Selasa, 01 Oktober 2013

Ruang Ekspresi Perupa Masih Terbuka


OLEH Ady Rosa
Kurator dan Dosen Seni Rupa Universitas Negeri Padang

Sumatra Imaginable, merupakan sebuah tawaran terbuka kepada para perupa Sumatra untuk “memikirkan (kembali) tentang Sumatra”, yang bisa diwujudkan dalam bahasa rupa.
Ruang rupa dalam jagat raya merupakan ruang yang dapat diinterpretasi perupanya (pelukis), banyak sajian yang tampak secara kasat mata.
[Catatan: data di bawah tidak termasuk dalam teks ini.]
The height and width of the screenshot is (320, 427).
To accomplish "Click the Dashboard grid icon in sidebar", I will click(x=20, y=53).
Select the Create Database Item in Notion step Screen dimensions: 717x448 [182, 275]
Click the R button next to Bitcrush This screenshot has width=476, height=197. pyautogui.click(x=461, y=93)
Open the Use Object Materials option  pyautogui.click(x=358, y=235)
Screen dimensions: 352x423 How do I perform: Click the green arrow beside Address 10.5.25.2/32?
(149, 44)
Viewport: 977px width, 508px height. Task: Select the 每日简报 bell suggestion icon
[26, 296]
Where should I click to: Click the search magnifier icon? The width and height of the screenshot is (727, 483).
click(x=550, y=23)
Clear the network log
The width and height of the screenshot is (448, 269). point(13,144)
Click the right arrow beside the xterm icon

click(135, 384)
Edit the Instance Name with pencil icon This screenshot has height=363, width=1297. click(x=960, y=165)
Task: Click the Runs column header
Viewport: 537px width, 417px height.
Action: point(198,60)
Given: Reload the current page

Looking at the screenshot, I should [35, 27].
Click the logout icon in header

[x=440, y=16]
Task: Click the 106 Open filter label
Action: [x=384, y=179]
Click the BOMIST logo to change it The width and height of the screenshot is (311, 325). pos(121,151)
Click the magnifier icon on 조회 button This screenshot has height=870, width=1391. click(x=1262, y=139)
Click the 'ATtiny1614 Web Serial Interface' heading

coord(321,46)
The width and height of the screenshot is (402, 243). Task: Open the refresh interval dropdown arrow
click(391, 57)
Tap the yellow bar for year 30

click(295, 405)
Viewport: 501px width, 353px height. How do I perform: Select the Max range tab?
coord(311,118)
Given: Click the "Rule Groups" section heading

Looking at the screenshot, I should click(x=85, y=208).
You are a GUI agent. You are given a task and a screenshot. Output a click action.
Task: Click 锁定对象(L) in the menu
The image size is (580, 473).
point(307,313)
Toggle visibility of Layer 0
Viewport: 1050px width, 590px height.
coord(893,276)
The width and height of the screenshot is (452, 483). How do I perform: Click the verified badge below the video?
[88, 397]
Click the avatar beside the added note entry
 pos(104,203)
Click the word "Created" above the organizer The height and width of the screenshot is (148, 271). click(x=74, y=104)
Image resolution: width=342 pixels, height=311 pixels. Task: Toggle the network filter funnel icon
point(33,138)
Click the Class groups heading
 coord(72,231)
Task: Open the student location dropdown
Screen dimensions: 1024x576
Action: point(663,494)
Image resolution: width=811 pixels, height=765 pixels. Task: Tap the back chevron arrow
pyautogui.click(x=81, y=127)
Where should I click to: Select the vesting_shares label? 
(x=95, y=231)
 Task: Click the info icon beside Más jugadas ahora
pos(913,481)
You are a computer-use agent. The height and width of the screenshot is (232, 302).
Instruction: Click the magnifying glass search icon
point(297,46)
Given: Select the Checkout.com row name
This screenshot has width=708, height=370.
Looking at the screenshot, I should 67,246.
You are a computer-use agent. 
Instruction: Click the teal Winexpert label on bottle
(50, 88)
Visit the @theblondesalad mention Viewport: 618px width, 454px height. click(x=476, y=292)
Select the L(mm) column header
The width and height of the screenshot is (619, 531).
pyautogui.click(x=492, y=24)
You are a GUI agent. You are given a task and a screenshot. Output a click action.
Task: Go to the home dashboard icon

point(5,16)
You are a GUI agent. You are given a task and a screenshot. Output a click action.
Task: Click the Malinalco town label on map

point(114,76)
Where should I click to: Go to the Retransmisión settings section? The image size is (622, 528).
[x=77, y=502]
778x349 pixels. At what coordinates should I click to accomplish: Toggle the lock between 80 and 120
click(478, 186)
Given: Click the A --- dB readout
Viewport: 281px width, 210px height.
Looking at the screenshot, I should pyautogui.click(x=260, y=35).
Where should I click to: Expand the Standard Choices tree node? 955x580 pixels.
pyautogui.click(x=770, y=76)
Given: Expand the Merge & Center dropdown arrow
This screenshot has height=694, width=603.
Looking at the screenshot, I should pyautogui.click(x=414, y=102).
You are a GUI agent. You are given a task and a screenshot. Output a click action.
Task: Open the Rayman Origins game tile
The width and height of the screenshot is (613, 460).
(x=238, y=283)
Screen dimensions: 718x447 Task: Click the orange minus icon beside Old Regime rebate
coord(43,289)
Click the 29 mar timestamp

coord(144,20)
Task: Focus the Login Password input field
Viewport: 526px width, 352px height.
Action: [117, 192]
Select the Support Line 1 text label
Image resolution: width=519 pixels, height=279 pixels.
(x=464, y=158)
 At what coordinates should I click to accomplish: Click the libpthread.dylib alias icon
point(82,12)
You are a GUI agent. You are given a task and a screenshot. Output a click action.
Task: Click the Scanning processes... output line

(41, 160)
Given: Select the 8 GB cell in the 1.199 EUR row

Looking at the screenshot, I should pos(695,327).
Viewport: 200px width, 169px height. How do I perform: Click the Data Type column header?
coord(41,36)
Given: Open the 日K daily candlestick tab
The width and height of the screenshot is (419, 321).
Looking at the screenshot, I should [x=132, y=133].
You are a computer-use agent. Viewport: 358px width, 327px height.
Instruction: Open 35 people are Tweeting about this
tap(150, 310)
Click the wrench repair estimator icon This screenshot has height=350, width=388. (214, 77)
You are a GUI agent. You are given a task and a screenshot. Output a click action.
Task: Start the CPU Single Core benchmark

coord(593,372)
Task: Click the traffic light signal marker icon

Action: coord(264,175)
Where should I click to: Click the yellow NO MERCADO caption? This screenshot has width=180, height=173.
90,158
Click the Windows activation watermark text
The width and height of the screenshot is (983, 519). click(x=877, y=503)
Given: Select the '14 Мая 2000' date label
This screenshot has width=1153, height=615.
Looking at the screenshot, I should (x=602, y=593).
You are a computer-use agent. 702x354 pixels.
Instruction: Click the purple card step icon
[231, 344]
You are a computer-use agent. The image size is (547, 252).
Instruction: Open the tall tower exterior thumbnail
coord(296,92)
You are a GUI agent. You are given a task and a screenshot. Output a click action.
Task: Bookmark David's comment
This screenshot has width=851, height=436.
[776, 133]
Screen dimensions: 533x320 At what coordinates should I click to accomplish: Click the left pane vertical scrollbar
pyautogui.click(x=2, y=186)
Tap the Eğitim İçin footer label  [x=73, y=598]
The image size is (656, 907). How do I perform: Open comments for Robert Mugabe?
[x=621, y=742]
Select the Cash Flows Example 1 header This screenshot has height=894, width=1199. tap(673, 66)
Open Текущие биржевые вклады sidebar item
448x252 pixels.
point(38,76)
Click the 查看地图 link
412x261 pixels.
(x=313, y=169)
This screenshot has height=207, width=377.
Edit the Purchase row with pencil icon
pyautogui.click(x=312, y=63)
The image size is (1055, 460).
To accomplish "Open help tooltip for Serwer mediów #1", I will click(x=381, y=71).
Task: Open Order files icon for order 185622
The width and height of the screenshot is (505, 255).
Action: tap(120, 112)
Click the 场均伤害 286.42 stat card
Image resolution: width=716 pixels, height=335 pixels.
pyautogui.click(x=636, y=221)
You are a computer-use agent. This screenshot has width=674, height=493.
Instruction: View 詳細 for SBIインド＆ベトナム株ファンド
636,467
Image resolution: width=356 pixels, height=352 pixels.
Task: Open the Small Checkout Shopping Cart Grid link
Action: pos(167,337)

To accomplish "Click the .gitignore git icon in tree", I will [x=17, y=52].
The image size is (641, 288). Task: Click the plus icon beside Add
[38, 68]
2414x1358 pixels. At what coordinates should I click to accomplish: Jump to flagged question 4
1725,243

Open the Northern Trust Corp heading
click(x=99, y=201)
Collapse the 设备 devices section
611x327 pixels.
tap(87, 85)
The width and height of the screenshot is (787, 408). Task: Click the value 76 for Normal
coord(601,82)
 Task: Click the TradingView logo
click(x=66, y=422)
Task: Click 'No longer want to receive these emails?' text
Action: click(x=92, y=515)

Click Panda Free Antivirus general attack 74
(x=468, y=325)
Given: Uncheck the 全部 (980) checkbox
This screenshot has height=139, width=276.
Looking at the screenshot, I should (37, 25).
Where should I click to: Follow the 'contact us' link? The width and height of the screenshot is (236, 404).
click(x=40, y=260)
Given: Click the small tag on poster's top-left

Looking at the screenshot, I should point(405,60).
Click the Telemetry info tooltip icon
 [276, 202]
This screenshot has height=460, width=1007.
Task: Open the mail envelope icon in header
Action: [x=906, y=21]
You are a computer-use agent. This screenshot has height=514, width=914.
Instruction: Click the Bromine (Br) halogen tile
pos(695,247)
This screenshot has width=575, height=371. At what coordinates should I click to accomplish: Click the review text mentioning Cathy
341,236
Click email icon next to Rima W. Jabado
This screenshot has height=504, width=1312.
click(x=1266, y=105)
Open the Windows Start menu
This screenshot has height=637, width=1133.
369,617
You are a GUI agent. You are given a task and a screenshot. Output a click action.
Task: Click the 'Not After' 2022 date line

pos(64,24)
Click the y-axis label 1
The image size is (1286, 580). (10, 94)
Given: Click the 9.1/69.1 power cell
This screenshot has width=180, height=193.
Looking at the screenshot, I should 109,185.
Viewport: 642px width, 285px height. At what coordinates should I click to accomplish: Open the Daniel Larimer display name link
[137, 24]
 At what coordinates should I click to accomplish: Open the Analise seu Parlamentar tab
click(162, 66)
Bisa persoalan alam, masalah sosial, dan masalah apa saja yang dapat dikembangkan melalui ekspresi objektif kosmik, sebagai bentukan rupa konkret – realis, yang sangat mudah dikenali lewat kasat mata khalayak. Corak ini sampai sekarang masih dianggap “booming”, terutama lukisan-lukisan kontemporer perupa Cina, yang memiliki landasan kuat dalam tradisi melukis realis. Jadi jangan heran apabila Cina dalam kekondisian kini, menjadi kiblat perkembangan seni rupa kontemporer di Asia maupun dunia saat ini.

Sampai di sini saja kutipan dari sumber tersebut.